Nadel F M, Lavelle J M, Fein J A, Giardino A P, Decker J M, Durbin D R
The Children's Hospital of Philadelphia, Division of Emergency Medicine, 34th Street and Civic Center Boulevard, Philadelphia, PA 19104.
Arch Pediatr Adolesc Med. 2000 Oct;154(10):1049-54. doi: 10.1001/archpedi.154.10.1049.
To evaluate the effectiveness of an educational intervention on pediatric residents' resuscitation fund of knowledge, technical skills, confidence, and overall performance.
Prospective, nonconcurrent, controlled interventional trial.
Urban pediatric tertiary care hospital.
An intervention group (IG) of 28 pediatric residents graduating in 1997, and a control group (CG) of 30 pediatric residents graduating in 1996.
Resuscitation course with didactic lectures and skills practice stations, as well as a minimum of 3 practice mock resuscitations with immediate feedback throughout postgraduate year 3.
Fund of knowledge, using the Pediatric Advanced Life Support test and short answer test; technical skills, using the Airway and Vascular Access Skills Assessment; experience and confidence, using an anonymous survey; and overall performance, evaluated using a videotaped mock resuscitation test.

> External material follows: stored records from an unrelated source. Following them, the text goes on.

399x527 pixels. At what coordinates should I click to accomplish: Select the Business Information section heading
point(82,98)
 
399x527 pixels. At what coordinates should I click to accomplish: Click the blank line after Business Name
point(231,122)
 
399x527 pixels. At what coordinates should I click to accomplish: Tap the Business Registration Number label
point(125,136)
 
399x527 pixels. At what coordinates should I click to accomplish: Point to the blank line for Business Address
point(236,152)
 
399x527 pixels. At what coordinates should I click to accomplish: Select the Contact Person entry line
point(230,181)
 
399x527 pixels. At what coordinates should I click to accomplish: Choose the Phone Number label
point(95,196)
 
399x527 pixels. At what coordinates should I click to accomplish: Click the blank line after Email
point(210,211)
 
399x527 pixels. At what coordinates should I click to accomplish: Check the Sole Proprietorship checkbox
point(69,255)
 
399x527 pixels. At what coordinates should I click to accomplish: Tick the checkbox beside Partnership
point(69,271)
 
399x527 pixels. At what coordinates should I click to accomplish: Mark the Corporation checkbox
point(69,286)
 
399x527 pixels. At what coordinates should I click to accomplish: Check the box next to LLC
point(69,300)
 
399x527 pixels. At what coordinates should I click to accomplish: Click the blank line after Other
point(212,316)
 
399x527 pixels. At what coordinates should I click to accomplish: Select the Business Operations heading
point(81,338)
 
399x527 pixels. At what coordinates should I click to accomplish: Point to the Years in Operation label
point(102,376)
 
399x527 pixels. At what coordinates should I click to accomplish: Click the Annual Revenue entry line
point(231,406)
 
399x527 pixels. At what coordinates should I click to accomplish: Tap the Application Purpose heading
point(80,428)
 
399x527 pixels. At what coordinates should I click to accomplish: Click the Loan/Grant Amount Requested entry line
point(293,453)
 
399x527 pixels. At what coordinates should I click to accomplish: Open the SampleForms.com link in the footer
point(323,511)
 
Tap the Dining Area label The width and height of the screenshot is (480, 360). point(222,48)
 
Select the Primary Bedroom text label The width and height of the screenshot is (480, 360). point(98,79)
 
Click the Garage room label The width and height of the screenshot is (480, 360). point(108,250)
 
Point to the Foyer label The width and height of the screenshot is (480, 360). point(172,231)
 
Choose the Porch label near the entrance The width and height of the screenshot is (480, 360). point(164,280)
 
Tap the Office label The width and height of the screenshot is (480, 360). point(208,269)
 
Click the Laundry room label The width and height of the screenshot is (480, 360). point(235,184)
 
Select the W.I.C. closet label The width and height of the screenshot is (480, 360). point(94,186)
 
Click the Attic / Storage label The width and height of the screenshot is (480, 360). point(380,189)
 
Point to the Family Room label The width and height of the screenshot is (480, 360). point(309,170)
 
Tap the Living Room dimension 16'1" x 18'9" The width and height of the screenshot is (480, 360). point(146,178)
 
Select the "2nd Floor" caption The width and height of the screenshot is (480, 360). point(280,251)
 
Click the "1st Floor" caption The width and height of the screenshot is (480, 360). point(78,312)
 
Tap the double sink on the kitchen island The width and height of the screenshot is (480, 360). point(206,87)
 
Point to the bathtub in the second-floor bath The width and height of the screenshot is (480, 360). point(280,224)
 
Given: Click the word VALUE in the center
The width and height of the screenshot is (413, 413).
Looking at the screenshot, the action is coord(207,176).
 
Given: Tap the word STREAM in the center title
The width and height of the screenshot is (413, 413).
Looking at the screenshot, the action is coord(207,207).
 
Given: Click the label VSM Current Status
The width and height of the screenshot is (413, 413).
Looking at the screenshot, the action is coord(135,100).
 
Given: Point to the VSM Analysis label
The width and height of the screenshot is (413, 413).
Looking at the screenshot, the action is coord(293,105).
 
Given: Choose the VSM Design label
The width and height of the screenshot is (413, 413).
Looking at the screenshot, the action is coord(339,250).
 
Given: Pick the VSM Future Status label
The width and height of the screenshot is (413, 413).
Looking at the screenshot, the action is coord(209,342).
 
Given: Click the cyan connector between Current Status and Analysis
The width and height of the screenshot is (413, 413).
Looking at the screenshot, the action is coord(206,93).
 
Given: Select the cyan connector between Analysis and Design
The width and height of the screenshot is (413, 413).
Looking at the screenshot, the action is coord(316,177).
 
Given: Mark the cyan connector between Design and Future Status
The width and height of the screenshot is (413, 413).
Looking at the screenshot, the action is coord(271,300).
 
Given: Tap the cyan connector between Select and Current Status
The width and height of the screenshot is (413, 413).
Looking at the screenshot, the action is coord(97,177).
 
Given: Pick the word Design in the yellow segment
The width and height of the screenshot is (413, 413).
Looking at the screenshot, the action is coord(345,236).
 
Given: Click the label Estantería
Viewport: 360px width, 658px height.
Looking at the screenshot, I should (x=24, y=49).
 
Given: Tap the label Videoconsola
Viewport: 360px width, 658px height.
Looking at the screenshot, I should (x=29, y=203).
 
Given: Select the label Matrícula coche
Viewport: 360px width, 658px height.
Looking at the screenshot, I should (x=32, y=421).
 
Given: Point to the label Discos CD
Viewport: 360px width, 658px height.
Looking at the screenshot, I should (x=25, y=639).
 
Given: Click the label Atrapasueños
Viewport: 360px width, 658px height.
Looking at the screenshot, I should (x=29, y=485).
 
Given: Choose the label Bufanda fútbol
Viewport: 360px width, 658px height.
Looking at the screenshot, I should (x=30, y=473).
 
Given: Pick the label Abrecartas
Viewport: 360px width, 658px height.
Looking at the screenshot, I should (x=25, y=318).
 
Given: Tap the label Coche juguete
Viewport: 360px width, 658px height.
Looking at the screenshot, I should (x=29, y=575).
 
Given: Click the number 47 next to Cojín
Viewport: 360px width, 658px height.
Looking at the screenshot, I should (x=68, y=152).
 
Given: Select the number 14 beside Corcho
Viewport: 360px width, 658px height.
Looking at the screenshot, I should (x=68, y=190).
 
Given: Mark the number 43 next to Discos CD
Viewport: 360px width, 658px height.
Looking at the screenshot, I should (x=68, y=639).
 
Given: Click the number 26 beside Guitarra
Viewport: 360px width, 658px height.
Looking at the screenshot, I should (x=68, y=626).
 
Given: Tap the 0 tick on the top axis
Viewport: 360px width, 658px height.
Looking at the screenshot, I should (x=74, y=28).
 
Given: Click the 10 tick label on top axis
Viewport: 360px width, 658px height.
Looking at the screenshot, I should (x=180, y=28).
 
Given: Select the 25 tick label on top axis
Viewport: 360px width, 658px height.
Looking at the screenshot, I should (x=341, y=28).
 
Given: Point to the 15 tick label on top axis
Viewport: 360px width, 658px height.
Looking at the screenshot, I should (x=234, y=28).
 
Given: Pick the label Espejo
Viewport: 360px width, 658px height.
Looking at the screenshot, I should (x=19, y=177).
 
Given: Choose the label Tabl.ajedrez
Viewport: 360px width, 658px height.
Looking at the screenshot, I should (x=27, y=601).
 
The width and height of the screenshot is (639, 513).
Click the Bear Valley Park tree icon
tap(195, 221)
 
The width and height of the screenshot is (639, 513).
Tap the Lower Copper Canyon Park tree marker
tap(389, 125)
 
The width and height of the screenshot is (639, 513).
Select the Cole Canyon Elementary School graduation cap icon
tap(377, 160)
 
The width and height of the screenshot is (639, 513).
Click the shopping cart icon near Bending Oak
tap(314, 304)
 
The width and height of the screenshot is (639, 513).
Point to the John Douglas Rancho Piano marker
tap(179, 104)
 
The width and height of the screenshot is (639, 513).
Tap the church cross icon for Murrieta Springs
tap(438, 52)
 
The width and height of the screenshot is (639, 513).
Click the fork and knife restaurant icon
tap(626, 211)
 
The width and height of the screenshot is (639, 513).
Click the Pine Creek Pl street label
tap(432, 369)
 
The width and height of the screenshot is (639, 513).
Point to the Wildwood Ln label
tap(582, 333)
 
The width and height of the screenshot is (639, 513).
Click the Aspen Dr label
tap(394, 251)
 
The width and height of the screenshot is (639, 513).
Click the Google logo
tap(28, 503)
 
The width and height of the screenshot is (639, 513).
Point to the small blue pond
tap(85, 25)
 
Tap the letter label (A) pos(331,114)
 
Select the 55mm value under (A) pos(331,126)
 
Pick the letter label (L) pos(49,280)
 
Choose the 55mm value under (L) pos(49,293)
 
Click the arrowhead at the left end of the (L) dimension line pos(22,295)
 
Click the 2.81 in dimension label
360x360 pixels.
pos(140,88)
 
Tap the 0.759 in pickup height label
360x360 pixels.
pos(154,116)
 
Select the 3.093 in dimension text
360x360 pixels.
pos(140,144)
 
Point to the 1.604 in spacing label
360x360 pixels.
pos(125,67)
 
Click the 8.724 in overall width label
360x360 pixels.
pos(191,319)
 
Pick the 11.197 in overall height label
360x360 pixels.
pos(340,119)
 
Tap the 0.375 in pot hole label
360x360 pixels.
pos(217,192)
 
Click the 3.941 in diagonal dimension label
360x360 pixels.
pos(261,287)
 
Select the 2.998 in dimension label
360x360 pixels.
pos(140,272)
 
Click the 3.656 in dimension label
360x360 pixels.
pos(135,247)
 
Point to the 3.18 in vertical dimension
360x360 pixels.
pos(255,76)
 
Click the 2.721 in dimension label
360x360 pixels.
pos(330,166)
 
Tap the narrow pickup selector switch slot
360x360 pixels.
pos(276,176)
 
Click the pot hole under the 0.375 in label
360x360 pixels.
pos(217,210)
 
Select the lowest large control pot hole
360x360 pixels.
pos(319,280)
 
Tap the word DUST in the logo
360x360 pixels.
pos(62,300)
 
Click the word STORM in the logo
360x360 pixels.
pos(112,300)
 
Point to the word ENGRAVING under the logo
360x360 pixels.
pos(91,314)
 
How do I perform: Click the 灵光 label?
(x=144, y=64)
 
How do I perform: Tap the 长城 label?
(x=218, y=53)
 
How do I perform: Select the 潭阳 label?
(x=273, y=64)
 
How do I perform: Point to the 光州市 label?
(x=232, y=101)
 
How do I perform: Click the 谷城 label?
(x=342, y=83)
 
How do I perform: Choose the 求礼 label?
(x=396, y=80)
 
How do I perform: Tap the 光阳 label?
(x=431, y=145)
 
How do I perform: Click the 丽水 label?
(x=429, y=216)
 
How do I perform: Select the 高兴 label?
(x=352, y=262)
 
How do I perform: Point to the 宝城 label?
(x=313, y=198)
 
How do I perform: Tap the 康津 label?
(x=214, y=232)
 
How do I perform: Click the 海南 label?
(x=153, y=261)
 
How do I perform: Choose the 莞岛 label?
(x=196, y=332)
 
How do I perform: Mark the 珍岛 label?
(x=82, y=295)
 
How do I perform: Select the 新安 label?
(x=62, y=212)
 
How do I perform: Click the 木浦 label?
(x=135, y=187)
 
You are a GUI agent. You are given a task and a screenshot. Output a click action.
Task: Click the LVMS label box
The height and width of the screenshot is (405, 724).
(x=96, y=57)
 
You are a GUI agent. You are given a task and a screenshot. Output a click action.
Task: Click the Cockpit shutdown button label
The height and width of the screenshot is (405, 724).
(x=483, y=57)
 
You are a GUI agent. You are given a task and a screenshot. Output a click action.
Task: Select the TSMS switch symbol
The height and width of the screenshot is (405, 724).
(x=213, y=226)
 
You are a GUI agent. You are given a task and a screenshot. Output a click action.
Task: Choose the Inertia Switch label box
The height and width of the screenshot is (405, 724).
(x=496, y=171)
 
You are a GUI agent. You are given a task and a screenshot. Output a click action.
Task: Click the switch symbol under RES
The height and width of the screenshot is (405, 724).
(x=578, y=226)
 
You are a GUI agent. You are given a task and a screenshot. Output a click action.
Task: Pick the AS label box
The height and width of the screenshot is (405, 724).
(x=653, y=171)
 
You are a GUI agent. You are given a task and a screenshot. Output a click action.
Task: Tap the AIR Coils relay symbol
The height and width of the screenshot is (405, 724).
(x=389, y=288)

The IG scored better on the short answer test (P<.001). A larger number of IG residents were successful in the completion of ancillary airway maneuvers and femoral vascular access (P =.02), as well as endotracheal intubation (P =.004) and intraosseous access (P =.002). The IG was more confident in their leadership role (P =.0001) and technical skills (P =.05). Trends toward improved overall performance were noted for the IG mock resuscitations. Residents in the IG were more likely to assess the airway in fewer than 2 minutes (P =.02), recognize the threat to life in fewer than 5 minutes (P =.02), and complete the primary survey in a timely fashion (P =.05). They required fewer prompts (P =.04) and made fewer mistakes (P =.07).
A structured, formal curriculum can improve the necessary fund of knowledge, skills, confidence, and leadership required for resuscitation.
评估一项教育干预措施对儿科住院医师复苏知识储备、技术技能、信心及整体表现的效果。
前瞻性、非同期、对照干预试验。
城市儿科三级护理医院。
28名1997年毕业的儿科住院医师组成的干预组(IG),以及30名1996年毕业的儿科住院医师组成的对照组(CG)。
开展包含理论讲座和技能练习站的复苏课程,以及在研究生三年级期间至少进行3次模拟复苏练习并即时给予反馈。
知识储备,采用儿科高级生命支持测试和简答题测试;技术技能,采用气道和血管通路技能评估;经验和信心,采用匿名调查;整体表现,通过录像模拟复苏测试进行评估。
干预组在简答题测试中得分更高(P<0.001)。更多干预组住院医师成功完成辅助气道操作和股血管穿刺(P = 0.02),以及气管插管(P = 0.004)和骨髓腔内穿刺(P = 0.002)。干预组在领导角色(P = 0.0001)和技术技能方面(P = 0.05)更有信心。干预组模拟复苏呈现出整体表现改善的趋势。干预组住院医师更有可能在不到2分钟内评估气道(P = 0.02),在不到5分钟内识别生命威胁(P = 0.02),并及时完成初级评估(P = 0.05)。他们需要的提示更少(P = 0.04),犯错更少(P = 0.07)。
结构化的正规课程可以提高复苏所需的知识储备、技能、信心和领导能力。